REQUIRED ACTION: Below are some records; copy each line in them that contains "header".

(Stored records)
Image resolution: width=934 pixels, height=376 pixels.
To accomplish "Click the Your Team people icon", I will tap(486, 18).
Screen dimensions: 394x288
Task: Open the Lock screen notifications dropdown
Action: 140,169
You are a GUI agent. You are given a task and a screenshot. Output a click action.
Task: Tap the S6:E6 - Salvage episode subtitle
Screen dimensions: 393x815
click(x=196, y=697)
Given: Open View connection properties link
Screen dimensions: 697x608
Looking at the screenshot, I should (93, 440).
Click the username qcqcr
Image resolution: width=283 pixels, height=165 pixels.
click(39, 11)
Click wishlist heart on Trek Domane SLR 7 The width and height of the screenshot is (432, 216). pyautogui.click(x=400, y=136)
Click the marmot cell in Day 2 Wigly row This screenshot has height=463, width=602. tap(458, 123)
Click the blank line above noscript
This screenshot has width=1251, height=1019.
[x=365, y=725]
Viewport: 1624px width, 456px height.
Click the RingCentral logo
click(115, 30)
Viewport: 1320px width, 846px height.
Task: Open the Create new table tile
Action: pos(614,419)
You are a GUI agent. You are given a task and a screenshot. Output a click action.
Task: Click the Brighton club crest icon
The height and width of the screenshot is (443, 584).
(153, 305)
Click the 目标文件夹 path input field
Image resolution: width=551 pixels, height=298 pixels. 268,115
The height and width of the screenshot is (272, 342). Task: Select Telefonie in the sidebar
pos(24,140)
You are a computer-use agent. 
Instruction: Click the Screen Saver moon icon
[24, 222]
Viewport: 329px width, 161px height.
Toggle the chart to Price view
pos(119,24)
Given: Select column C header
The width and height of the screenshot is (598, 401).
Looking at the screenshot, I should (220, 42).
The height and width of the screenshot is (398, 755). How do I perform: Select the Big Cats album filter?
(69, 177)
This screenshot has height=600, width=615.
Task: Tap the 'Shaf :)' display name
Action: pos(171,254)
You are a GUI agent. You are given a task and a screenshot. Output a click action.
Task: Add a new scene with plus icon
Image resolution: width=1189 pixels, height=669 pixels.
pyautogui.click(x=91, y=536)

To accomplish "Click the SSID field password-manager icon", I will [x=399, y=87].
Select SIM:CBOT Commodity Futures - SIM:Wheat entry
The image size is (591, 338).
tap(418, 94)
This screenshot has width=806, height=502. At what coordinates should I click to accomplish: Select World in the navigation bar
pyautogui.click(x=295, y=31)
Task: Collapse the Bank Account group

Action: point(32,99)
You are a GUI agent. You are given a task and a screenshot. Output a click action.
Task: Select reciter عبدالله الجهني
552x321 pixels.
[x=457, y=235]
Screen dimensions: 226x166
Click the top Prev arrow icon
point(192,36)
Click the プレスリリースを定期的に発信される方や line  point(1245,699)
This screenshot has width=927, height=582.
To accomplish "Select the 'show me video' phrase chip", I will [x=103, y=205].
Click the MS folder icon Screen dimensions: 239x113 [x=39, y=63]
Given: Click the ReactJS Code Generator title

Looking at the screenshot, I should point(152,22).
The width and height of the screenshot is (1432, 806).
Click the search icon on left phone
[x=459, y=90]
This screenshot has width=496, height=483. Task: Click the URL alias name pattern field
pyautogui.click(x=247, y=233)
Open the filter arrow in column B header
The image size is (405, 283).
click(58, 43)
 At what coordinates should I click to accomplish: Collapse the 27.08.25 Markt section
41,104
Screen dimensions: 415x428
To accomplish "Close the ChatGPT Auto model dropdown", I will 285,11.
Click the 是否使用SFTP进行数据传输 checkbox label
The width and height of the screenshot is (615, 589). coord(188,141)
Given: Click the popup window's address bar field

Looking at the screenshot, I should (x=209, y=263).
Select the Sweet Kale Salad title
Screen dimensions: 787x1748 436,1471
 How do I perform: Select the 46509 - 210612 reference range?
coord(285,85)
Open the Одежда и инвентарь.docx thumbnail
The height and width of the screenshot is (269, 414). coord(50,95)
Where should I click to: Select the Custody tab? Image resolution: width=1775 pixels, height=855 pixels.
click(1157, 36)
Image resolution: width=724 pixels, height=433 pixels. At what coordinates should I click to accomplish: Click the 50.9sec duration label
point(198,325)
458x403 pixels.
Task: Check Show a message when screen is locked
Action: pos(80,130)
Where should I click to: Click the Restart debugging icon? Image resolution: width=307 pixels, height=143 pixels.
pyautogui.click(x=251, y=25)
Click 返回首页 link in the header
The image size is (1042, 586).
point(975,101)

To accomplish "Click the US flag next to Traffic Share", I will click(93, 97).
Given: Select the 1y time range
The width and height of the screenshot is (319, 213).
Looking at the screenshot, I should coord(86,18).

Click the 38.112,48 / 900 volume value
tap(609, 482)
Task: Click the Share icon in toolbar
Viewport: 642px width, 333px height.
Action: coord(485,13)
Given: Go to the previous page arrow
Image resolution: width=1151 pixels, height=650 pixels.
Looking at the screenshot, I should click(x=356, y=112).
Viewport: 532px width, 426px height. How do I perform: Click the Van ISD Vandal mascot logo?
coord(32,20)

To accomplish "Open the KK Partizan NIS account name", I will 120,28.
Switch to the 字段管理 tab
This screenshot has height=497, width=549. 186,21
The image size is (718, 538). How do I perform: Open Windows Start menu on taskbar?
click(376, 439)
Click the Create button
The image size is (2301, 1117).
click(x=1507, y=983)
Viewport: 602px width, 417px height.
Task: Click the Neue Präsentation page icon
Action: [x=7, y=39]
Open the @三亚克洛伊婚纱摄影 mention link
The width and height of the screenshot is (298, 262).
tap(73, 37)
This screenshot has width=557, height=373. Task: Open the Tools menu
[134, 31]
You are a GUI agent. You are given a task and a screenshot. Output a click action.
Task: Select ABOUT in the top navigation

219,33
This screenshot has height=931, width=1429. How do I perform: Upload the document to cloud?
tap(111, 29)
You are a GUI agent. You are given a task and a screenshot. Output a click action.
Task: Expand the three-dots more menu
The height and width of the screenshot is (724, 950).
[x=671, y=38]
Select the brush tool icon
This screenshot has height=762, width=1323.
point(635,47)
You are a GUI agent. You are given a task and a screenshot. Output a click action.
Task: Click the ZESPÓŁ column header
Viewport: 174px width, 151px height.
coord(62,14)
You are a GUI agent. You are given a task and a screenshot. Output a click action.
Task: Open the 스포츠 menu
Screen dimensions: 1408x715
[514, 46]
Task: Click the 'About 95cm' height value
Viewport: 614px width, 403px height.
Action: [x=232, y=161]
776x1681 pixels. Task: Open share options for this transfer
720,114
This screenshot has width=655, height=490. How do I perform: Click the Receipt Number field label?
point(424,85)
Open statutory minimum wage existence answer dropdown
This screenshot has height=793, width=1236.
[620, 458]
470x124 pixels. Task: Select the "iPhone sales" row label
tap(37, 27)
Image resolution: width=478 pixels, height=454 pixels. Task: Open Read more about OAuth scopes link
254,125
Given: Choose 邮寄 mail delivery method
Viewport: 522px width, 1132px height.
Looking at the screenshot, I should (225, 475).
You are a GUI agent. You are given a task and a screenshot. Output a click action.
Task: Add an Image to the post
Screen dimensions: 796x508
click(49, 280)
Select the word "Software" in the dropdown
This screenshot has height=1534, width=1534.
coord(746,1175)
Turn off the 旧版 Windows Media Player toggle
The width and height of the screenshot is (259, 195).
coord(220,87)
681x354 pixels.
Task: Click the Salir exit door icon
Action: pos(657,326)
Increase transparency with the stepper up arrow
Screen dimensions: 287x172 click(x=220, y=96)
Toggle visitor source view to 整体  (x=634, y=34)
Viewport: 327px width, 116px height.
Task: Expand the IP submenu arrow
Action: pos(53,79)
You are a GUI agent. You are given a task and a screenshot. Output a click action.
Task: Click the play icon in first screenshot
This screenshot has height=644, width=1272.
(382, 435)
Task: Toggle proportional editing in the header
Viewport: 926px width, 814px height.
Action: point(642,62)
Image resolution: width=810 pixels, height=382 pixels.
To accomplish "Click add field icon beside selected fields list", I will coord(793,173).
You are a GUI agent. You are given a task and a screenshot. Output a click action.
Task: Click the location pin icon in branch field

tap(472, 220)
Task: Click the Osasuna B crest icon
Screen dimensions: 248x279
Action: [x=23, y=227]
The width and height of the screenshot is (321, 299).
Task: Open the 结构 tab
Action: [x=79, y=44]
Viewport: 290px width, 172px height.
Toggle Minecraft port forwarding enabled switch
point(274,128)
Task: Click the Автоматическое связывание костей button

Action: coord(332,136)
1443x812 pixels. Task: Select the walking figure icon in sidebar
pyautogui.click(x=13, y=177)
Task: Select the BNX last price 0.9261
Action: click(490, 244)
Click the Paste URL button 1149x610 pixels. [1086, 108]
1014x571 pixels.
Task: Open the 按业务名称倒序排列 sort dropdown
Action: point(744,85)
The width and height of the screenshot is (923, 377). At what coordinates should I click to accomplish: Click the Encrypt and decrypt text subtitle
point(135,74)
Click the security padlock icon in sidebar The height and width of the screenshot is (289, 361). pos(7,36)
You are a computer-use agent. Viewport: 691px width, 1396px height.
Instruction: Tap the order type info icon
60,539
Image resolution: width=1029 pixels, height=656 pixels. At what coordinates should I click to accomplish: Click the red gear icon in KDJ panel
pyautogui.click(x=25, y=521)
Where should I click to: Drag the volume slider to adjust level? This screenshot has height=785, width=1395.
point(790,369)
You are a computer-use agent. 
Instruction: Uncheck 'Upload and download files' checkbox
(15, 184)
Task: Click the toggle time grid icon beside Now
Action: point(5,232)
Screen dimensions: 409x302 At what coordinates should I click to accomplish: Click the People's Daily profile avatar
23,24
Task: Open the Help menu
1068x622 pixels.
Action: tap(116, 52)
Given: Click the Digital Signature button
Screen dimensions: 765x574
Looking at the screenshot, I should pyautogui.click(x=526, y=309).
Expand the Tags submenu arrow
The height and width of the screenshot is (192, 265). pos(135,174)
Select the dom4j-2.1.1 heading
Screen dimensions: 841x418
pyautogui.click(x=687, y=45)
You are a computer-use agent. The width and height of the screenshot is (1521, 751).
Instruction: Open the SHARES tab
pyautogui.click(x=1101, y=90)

RESPONSE TO THE EXERCISE:
Given: Select column C header
Open the filter arrow in column B header
Click 返回首页 link in the header
Task: Click the ZESPÓŁ column header
Task: Toggle proportional editing in the header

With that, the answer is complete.